(Beginning of GIVEN INFORMATION)
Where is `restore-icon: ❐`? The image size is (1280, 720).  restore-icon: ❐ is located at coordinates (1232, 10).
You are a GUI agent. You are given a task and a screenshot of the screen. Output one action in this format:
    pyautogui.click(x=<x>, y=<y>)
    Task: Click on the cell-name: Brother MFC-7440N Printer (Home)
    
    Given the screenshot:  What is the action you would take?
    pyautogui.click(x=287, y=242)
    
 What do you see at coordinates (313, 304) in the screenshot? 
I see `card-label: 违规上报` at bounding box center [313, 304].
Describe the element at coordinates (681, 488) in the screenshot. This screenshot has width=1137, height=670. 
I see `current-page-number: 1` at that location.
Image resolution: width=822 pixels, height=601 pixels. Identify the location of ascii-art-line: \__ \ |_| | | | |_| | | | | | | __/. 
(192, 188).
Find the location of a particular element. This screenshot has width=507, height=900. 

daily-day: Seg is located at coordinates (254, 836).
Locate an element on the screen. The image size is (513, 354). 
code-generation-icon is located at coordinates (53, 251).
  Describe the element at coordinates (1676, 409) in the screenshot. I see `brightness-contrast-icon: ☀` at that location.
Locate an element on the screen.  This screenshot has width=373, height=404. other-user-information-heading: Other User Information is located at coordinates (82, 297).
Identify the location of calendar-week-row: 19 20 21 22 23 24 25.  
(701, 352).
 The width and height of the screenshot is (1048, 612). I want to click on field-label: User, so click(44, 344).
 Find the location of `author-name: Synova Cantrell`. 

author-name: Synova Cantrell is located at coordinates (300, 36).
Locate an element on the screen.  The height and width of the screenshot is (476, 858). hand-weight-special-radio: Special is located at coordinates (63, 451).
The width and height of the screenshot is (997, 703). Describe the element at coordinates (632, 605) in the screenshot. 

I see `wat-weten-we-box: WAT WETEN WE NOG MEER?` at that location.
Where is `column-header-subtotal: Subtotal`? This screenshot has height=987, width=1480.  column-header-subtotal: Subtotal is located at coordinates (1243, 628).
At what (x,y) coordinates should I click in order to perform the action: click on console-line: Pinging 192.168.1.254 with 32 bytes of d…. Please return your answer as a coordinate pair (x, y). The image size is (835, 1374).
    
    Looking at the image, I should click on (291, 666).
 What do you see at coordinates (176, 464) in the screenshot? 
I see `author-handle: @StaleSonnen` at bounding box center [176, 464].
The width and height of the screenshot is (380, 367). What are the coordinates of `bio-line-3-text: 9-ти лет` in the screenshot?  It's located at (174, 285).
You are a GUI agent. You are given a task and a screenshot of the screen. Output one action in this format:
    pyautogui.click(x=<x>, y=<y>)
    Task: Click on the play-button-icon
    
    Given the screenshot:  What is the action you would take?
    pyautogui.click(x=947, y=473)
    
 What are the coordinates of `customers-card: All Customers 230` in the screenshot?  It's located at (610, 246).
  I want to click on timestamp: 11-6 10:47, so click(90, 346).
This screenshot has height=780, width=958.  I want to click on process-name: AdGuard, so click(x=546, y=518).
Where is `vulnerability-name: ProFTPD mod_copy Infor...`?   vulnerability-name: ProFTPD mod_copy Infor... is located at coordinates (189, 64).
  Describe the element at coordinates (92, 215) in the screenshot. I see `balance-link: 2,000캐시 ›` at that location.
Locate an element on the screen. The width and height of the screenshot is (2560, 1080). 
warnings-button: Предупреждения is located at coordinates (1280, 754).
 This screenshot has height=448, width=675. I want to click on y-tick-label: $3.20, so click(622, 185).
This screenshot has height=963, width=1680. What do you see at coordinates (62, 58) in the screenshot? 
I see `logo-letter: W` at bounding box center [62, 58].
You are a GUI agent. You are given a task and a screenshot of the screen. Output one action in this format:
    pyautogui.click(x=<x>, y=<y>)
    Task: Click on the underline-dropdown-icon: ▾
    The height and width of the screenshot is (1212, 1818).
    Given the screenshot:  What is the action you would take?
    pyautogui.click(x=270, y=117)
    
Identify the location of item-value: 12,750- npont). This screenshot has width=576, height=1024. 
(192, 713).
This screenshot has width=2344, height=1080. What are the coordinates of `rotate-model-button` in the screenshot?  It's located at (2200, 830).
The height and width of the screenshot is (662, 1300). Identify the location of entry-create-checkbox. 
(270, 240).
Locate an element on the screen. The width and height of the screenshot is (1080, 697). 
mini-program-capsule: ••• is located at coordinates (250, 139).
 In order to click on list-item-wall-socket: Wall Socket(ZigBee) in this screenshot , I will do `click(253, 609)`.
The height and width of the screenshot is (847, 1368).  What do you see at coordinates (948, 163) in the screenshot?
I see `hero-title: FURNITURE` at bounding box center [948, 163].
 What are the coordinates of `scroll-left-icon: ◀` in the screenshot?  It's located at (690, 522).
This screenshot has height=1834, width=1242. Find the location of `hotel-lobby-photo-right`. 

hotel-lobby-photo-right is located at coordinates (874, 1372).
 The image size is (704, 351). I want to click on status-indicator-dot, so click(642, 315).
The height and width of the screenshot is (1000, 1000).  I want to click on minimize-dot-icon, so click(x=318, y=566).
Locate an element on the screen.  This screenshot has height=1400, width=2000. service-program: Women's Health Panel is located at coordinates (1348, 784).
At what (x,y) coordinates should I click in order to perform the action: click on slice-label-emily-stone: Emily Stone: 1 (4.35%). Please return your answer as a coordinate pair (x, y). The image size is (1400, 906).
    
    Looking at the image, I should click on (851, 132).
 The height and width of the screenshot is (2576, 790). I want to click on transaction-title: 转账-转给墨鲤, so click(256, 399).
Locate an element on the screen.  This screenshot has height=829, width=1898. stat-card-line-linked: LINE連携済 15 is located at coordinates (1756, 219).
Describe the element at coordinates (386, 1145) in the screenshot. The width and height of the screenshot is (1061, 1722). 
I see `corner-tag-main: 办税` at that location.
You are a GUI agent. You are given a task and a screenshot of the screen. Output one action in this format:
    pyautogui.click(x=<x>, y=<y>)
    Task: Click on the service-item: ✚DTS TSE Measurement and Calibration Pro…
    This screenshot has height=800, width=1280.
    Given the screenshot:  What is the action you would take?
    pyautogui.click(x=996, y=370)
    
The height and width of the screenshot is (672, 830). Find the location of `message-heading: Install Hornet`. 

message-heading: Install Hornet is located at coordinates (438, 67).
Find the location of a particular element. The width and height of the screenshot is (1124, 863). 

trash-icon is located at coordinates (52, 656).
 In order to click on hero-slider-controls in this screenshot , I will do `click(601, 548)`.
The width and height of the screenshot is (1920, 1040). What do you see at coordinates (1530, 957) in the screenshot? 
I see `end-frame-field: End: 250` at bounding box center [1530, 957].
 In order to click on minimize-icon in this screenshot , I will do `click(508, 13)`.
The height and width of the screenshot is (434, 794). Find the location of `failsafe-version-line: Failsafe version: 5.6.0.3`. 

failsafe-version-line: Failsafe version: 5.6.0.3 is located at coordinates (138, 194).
(End of GIVEN INFORMATION)
_WHAT THE TASK ASKS_.
Can you copy every item above word for word, leaving nothing out and changing nothing?

_YOUR RESPONSE_.
Where is `restore-icon: ❐`? The image size is (1280, 720).  restore-icon: ❐ is located at coordinates (1232, 10).
You are a GUI agent. You are given a task and a screenshot of the screen. Output one action in this format:
    pyautogui.click(x=<x>, y=<y>)
    Task: Click on the cell-name: Brother MFC-7440N Printer (Home)
    
    Given the screenshot:  What is the action you would take?
    pyautogui.click(x=287, y=242)
    
 What do you see at coordinates (313, 304) in the screenshot? 
I see `card-label: 违规上报` at bounding box center [313, 304].
Describe the element at coordinates (681, 488) in the screenshot. This screenshot has width=1137, height=670. 
I see `current-page-number: 1` at that location.
Image resolution: width=822 pixels, height=601 pixels. Identify the location of ascii-art-line: \__ \ |_| | | | |_| | | | | | | __/. 
(192, 188).
Find the location of a particular element. This screenshot has width=507, height=900. 

daily-day: Seg is located at coordinates (254, 836).
Locate an element on the screen. The image size is (513, 354). 
code-generation-icon is located at coordinates (53, 251).
  Describe the element at coordinates (1676, 409) in the screenshot. I see `brightness-contrast-icon: ☀` at that location.
Locate an element on the screen.  This screenshot has width=373, height=404. other-user-information-heading: Other User Information is located at coordinates (82, 297).
Identify the location of calendar-week-row: 19 20 21 22 23 24 25.  
(701, 352).
 The width and height of the screenshot is (1048, 612). I want to click on field-label: User, so click(44, 344).
 Find the location of `author-name: Synova Cantrell`. 

author-name: Synova Cantrell is located at coordinates (300, 36).
Locate an element on the screen.  The height and width of the screenshot is (476, 858). hand-weight-special-radio: Special is located at coordinates (63, 451).
The width and height of the screenshot is (997, 703). Describe the element at coordinates (632, 605) in the screenshot. 

I see `wat-weten-we-box: WAT WETEN WE NOG MEER?` at that location.
Where is `column-header-subtotal: Subtotal`? This screenshot has height=987, width=1480.  column-header-subtotal: Subtotal is located at coordinates (1243, 628).
At what (x,y) coordinates should I click in order to perform the action: click on console-line: Pinging 192.168.1.254 with 32 bytes of d…. Please return your answer as a coordinate pair (x, y). The image size is (835, 1374).
    
    Looking at the image, I should click on (291, 666).
 What do you see at coordinates (176, 464) in the screenshot? 
I see `author-handle: @StaleSonnen` at bounding box center [176, 464].
The width and height of the screenshot is (380, 367). What are the coordinates of `bio-line-3-text: 9-ти лет` in the screenshot?  It's located at (174, 285).
You are a GUI agent. You are given a task and a screenshot of the screen. Output one action in this format:
    pyautogui.click(x=<x>, y=<y>)
    Task: Click on the play-button-icon
    
    Given the screenshot:  What is the action you would take?
    pyautogui.click(x=947, y=473)
    
 What are the coordinates of `customers-card: All Customers 230` in the screenshot?  It's located at (610, 246).
  I want to click on timestamp: 11-6 10:47, so click(90, 346).
This screenshot has height=780, width=958.  I want to click on process-name: AdGuard, so click(x=546, y=518).
Where is `vulnerability-name: ProFTPD mod_copy Infor...`?   vulnerability-name: ProFTPD mod_copy Infor... is located at coordinates (189, 64).
  Describe the element at coordinates (92, 215) in the screenshot. I see `balance-link: 2,000캐시 ›` at that location.
Locate an element on the screen. The width and height of the screenshot is (2560, 1080). 
warnings-button: Предупреждения is located at coordinates (1280, 754).
 This screenshot has height=448, width=675. I want to click on y-tick-label: $3.20, so click(622, 185).
This screenshot has height=963, width=1680. What do you see at coordinates (62, 58) in the screenshot? 
I see `logo-letter: W` at bounding box center [62, 58].
You are a GUI agent. You are given a task and a screenshot of the screen. Output one action in this format:
    pyautogui.click(x=<x>, y=<y>)
    Task: Click on the underline-dropdown-icon: ▾
    The height and width of the screenshot is (1212, 1818).
    Given the screenshot:  What is the action you would take?
    pyautogui.click(x=270, y=117)
    
Identify the location of item-value: 12,750- npont). This screenshot has width=576, height=1024. 
(192, 713).
This screenshot has width=2344, height=1080. What are the coordinates of `rotate-model-button` in the screenshot?  It's located at (2200, 830).
The height and width of the screenshot is (662, 1300). Identify the location of entry-create-checkbox. 
(270, 240).
Locate an element on the screen. The width and height of the screenshot is (1080, 697). 
mini-program-capsule: ••• is located at coordinates (250, 139).
 In order to click on list-item-wall-socket: Wall Socket(ZigBee) in this screenshot , I will do `click(253, 609)`.
The height and width of the screenshot is (847, 1368).  What do you see at coordinates (948, 163) in the screenshot?
I see `hero-title: FURNITURE` at bounding box center [948, 163].
 What are the coordinates of `scroll-left-icon: ◀` in the screenshot?  It's located at (690, 522).
This screenshot has height=1834, width=1242. Find the location of `hotel-lobby-photo-right`. 

hotel-lobby-photo-right is located at coordinates (874, 1372).
 The image size is (704, 351). I want to click on status-indicator-dot, so click(642, 315).
The height and width of the screenshot is (1000, 1000).  I want to click on minimize-dot-icon, so click(x=318, y=566).
Locate an element on the screen.  This screenshot has height=1400, width=2000. service-program: Women's Health Panel is located at coordinates (1348, 784).
At what (x,y) coordinates should I click in order to perform the action: click on slice-label-emily-stone: Emily Stone: 1 (4.35%). Please return your answer as a coordinate pair (x, y). The image size is (1400, 906).
    
    Looking at the image, I should click on (851, 132).
 The height and width of the screenshot is (2576, 790). I want to click on transaction-title: 转账-转给墨鲤, so click(256, 399).
Locate an element on the screen.  This screenshot has height=829, width=1898. stat-card-line-linked: LINE連携済 15 is located at coordinates (1756, 219).
Describe the element at coordinates (386, 1145) in the screenshot. The width and height of the screenshot is (1061, 1722). 
I see `corner-tag-main: 办税` at that location.
You are a GUI agent. You are given a task and a screenshot of the screen. Output one action in this format:
    pyautogui.click(x=<x>, y=<y>)
    Task: Click on the service-item: ✚DTS TSE Measurement and Calibration Pro…
    This screenshot has height=800, width=1280.
    Given the screenshot:  What is the action you would take?
    pyautogui.click(x=996, y=370)
    
The height and width of the screenshot is (672, 830). Find the location of `message-heading: Install Hornet`. 

message-heading: Install Hornet is located at coordinates (438, 67).
Find the location of a particular element. The width and height of the screenshot is (1124, 863). 

trash-icon is located at coordinates (52, 656).
 In order to click on hero-slider-controls in this screenshot , I will do `click(601, 548)`.
The width and height of the screenshot is (1920, 1040). What do you see at coordinates (1530, 957) in the screenshot? 
I see `end-frame-field: End: 250` at bounding box center [1530, 957].
 In order to click on minimize-icon in this screenshot , I will do `click(508, 13)`.
The height and width of the screenshot is (434, 794). Find the location of `failsafe-version-line: Failsafe version: 5.6.0.3`. 

failsafe-version-line: Failsafe version: 5.6.0.3 is located at coordinates (138, 194).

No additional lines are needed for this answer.